## WORK REQUIRED
Every line below that holds the string "computer" should be copied.

════════

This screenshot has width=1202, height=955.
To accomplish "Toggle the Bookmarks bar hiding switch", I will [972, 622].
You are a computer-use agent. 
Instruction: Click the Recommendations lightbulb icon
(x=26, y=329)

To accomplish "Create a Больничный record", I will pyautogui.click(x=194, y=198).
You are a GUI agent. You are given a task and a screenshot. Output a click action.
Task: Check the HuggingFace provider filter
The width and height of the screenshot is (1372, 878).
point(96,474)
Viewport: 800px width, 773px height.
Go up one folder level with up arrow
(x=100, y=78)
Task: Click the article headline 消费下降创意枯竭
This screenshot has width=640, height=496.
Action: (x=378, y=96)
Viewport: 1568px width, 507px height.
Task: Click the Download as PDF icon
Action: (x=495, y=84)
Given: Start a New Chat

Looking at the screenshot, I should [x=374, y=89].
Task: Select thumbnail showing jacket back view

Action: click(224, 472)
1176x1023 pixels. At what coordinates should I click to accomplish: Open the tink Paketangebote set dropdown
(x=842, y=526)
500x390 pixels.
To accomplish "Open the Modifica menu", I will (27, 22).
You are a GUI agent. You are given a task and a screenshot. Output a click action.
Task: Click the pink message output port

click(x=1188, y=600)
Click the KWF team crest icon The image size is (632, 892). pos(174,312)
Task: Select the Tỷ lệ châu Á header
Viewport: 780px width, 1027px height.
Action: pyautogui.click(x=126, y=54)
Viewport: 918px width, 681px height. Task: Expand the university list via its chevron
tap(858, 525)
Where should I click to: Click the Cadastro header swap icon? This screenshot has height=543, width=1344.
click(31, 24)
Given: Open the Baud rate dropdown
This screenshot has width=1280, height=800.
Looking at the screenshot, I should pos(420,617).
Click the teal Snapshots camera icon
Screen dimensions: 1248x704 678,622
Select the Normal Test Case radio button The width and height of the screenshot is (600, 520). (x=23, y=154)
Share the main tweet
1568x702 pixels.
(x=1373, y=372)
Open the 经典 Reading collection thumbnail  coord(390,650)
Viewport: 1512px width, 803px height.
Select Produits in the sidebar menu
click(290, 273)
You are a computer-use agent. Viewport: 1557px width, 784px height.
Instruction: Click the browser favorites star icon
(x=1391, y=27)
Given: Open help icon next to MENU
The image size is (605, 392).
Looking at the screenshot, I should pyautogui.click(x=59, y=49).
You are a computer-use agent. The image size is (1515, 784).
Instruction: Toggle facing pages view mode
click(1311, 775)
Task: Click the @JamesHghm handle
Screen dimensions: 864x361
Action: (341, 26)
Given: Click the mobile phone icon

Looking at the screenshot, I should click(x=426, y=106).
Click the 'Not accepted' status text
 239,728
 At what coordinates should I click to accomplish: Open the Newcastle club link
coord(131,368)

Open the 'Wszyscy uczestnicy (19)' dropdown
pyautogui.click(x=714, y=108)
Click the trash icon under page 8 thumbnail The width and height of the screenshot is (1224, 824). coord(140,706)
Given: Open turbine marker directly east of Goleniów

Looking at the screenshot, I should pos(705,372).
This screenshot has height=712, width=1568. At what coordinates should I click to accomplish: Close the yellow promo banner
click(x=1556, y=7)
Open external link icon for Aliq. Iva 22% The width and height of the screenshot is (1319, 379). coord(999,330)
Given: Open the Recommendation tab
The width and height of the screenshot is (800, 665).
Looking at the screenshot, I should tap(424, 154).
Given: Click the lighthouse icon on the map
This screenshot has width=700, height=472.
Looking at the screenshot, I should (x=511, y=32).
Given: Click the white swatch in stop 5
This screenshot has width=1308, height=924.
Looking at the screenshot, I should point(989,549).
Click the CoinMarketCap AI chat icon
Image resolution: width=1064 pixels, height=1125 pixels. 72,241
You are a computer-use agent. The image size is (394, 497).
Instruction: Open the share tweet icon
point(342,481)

════════

## RESPONSE TO THE TASK
You are a computer-use agent. 
You are a computer-use agent. Viewport: 1557px width, 784px height.
You are a computer-use agent. The image size is (1515, 784).
You are a computer-use agent. The image size is (394, 497).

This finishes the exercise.